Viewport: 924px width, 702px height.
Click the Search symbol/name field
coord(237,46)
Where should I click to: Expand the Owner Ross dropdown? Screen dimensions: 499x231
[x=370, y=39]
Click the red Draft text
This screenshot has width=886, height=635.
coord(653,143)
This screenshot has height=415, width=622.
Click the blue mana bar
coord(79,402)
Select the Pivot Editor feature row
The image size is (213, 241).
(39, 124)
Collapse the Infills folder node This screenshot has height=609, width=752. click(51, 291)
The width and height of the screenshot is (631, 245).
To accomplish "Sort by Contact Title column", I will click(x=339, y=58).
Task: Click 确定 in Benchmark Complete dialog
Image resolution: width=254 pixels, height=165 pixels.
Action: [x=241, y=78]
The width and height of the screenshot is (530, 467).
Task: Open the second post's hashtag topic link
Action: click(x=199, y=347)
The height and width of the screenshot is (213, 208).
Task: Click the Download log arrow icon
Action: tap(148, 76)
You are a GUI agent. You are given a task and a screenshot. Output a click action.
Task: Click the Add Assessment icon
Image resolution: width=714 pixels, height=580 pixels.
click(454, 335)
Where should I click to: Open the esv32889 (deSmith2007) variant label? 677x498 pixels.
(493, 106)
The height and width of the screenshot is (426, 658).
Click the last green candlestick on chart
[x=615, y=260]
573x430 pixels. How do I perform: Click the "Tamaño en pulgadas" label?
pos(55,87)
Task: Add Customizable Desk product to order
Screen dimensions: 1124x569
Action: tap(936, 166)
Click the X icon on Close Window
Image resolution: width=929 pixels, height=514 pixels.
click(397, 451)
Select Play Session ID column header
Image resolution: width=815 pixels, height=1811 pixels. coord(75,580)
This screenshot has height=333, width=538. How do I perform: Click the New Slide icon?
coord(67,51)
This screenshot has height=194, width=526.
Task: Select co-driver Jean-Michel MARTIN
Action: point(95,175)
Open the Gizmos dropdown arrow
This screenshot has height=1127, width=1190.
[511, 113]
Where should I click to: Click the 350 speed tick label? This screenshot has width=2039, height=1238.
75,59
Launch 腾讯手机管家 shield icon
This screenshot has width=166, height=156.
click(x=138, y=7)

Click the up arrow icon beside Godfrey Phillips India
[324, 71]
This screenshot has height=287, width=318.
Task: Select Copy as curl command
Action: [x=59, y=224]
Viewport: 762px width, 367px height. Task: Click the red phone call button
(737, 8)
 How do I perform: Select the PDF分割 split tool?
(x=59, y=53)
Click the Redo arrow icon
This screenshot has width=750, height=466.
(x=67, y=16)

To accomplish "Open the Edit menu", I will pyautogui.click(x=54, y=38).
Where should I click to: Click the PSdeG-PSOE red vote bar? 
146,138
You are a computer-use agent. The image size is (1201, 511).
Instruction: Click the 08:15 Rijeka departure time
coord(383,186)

- - - - -

REQUIRED ACTION>
Repeat back all entries verbatim.

RESPONSE BELOW>
Viewport: 924px width, 702px height.
Click the Search symbol/name field
coord(237,46)
Where should I click to: Expand the Owner Ross dropdown? Screen dimensions: 499x231
[x=370, y=39]
Click the red Draft text
This screenshot has width=886, height=635.
coord(653,143)
This screenshot has height=415, width=622.
Click the blue mana bar
coord(79,402)
Select the Pivot Editor feature row
The image size is (213, 241).
(39, 124)
Collapse the Infills folder node This screenshot has height=609, width=752. click(51, 291)
The width and height of the screenshot is (631, 245).
To accomplish "Sort by Contact Title column", I will click(x=339, y=58).
Task: Click 确定 in Benchmark Complete dialog
Image resolution: width=254 pixels, height=165 pixels.
Action: [x=241, y=78]
The width and height of the screenshot is (530, 467).
Task: Open the second post's hashtag topic link
Action: click(x=199, y=347)
The height and width of the screenshot is (213, 208).
Task: Click the Download log arrow icon
Action: tap(148, 76)
You are a GUI agent. You are given a task and a screenshot. Output a click action.
Task: Click the Add Assessment icon
Image resolution: width=714 pixels, height=580 pixels.
click(454, 335)
Where should I click to: Open the esv32889 (deSmith2007) variant label? 677x498 pixels.
(493, 106)
The height and width of the screenshot is (426, 658).
Click the last green candlestick on chart
[x=615, y=260]
573x430 pixels. How do I perform: Click the "Tamaño en pulgadas" label?
pos(55,87)
Task: Add Customizable Desk product to order
Screen dimensions: 1124x569
Action: tap(936, 166)
Click the X icon on Close Window
Image resolution: width=929 pixels, height=514 pixels.
click(397, 451)
Select Play Session ID column header
Image resolution: width=815 pixels, height=1811 pixels. coord(75,580)
This screenshot has height=333, width=538. How do I perform: Click the New Slide icon?
coord(67,51)
This screenshot has height=194, width=526.
Task: Select co-driver Jean-Michel MARTIN
Action: point(95,175)
Open the Gizmos dropdown arrow
This screenshot has height=1127, width=1190.
[511, 113]
Where should I click to: Click the 350 speed tick label? This screenshot has width=2039, height=1238.
75,59
Launch 腾讯手机管家 shield icon
This screenshot has width=166, height=156.
click(x=138, y=7)

Click the up arrow icon beside Godfrey Phillips India
[324, 71]
This screenshot has height=287, width=318.
Task: Select Copy as curl command
Action: [x=59, y=224]
Viewport: 762px width, 367px height. Task: Click the red phone call button
(737, 8)
 How do I perform: Select the PDF分割 split tool?
(x=59, y=53)
Click the Redo arrow icon
This screenshot has width=750, height=466.
(x=67, y=16)

To accomplish "Open the Edit menu", I will pyautogui.click(x=54, y=38).
Where should I click to: Click the PSdeG-PSOE red vote bar? 
146,138
You are a computer-use agent. The image size is (1201, 511).
Instruction: Click the 08:15 Rijeka departure time
coord(383,186)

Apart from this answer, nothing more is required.